In the biblical account of Creation in Genesis 1, only man—defined as “male and female”—is given God’s special attention among the creatures.  The other creatures are simply introduced by a general command, “Let the earth bring forth . . . after their kind,” and the two sexes are not mentioned.  Man alone is given special treatment: “Let us make man in our own image, after our likeness” (v. 26), followed by the words, “male and female created He them.”  The concluding admonition, “Be fruitful and multiply, and fill the earth,” reveals not only that male and female are both necessary to God’s plan but that their lives are not to be ruled by natural instinct alone, as with the other animals, but by a sense of responsibility to their Creator.  For some, this is the first of God’s covenants with us, the Adamic Covenant.  In Genesis 2, the creation of man and woman is shown separately.  God, regarding Adam, says, “It is not good for man to be alone” and then, after letting him name the animals, causes a deep sleep to fall on him and fashions the first woman from his side.  The man was made from the dust of the earth; the woman, from nobler stuff.  Thus, the first two chapters of the Bible speak of the special dignity of mankind, both male and female, and, at the same time, maintain a distinction between the sexes.

The tranquility of the first covenant was broken in Genesis 3, when both Eve and then Adam yielded to temptation and violated the only prohibition that God had given them.  This Original Sin brought a blight upon man and the whole of Creation, but it did not fundamentally change God’s purpose for our race.

After Adam and Eve’s rebellion and the subsequent murder of Abel by his brother Cain, the history of humanity is a tale of warfare, murder, and pillage.  In the course of this history, God continues to reveal aspects of His covenant with man, which goes through several fundamental developments before Jesus speaks of His chalice at the Last Supper as “the new covenant in my blood.”  There was, in a sense, an elaboration of the covenant with Noah, who became the head of the only family left on earth after the Flood, and another with Abraham, who was told that, through his descendant, all the families of earth would be blessed.

These covenants took on special clarity and detail with Moses, to whom the Ten Commandments were given.  The first commandment that deals with personal relationships is the Fifth (Fourth in the Roman Catholic and Lutheran numbering): “Honor thy father and thy mother.”  It clearly supposes a natural parent-child relationship: The care and nurturing that the parents provide is reciprocated by the children honoring their parents and caring for them when they are old.  This concept is only compatible with lifelong marriage.  Divorce is tolerated under some circumstances in the Bible, but God’s attitude toward it is revealed in the book of Malachi: “I the LORD hate divorce.”  The easy availability of divorce is less than half a century old in the United States; it is destructive of the concept that marriage is a true covenant.

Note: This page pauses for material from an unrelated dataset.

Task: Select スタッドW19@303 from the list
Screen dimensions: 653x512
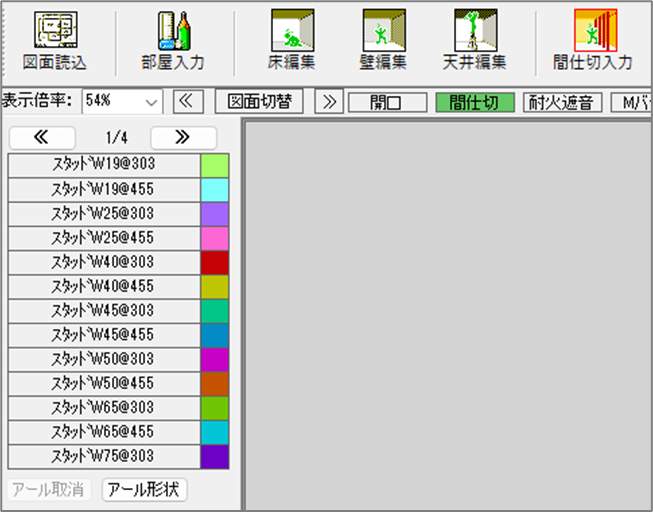Action: [103, 164]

A commandment that a large number of people readily cite is “Thou shalt not commit adultery.”  Adultery means that at least one partner in the illicit relationship must be married.  Fornication (usually designated in Scripture as harlotry) does not regularly carry the death penalty; a prompt wedding is sometimes the alternative.  Adultery, however, is punishable by death in the Old Testament.  The difference between adultery and fornication is that the former plainly repudiates the covenant between man and wife.  The Ten Commandments do not represent the fullness of God’s revelation, but they do make it very plain that the family is a fundamental example of covenant.  In the New Testament, Saint Paul states that human marriage is a symbol of the covenant between Christ and the Church.  No higher exaltation of that human covenant can be imagined.  As God said when he fashioned Eve, it is not good for man to be alone.  Nor is it good for woman or child.  An enduring family is one of the basic parts of God’s covenant with us, His creatures called to be His children.